[[ Recorded data, beginning ]]

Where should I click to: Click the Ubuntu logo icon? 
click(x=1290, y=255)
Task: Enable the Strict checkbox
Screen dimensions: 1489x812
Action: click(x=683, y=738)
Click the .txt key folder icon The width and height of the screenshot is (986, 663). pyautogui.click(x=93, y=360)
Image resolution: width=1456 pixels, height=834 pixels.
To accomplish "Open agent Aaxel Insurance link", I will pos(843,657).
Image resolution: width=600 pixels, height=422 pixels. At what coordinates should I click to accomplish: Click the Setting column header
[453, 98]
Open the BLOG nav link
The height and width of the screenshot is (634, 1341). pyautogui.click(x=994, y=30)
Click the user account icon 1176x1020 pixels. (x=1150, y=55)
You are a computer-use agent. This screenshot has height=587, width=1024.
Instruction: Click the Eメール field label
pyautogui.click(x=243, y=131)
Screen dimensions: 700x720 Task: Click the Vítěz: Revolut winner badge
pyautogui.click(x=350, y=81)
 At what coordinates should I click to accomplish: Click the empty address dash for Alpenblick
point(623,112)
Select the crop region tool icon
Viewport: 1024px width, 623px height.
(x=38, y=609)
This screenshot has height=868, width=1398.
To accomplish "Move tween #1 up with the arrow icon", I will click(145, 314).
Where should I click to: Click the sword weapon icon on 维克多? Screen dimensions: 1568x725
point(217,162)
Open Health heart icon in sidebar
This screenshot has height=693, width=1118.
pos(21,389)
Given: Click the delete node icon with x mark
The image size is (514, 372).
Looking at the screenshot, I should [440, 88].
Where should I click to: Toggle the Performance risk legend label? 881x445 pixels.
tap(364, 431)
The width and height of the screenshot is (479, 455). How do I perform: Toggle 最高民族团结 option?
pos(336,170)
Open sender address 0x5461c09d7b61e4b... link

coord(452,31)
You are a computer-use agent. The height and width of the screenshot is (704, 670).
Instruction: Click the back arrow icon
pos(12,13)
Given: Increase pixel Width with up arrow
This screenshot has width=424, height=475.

[[ Recorded data, end ]]

Output each entry exactly. Leave none out.

Where should I click to: Click the Ubuntu logo icon? 
click(x=1290, y=255)
Task: Enable the Strict checkbox
Screen dimensions: 1489x812
Action: click(x=683, y=738)
Click the .txt key folder icon The width and height of the screenshot is (986, 663). pyautogui.click(x=93, y=360)
Image resolution: width=1456 pixels, height=834 pixels.
To accomplish "Open agent Aaxel Insurance link", I will pos(843,657).
Image resolution: width=600 pixels, height=422 pixels. At what coordinates should I click to accomplish: Click the Setting column header
[453, 98]
Open the BLOG nav link
The height and width of the screenshot is (634, 1341). pyautogui.click(x=994, y=30)
Click the user account icon 1176x1020 pixels. (x=1150, y=55)
You are a computer-use agent. This screenshot has height=587, width=1024.
Instruction: Click the Eメール field label
pyautogui.click(x=243, y=131)
Screen dimensions: 700x720 Task: Click the Vítěz: Revolut winner badge
pyautogui.click(x=350, y=81)
 At what coordinates should I click to accomplish: Click the empty address dash for Alpenblick
point(623,112)
Select the crop region tool icon
Viewport: 1024px width, 623px height.
(x=38, y=609)
This screenshot has height=868, width=1398.
To accomplish "Move tween #1 up with the arrow icon", I will click(145, 314).
Where should I click to: Click the sword weapon icon on 维克多? Screen dimensions: 1568x725
point(217,162)
Open Health heart icon in sidebar
This screenshot has height=693, width=1118.
pos(21,389)
Given: Click the delete node icon with x mark
The image size is (514, 372).
Looking at the screenshot, I should [440, 88].
Where should I click to: Toggle the Performance risk legend label? 881x445 pixels.
tap(364, 431)
The width and height of the screenshot is (479, 455). How do I perform: Toggle 最高民族团结 option?
pos(336,170)
Open sender address 0x5461c09d7b61e4b... link

coord(452,31)
You are a computer-use agent. The height and width of the screenshot is (704, 670).
Instruction: Click the back arrow icon
pos(12,13)
Given: Increase pixel Width with up arrow
This screenshot has width=424, height=475.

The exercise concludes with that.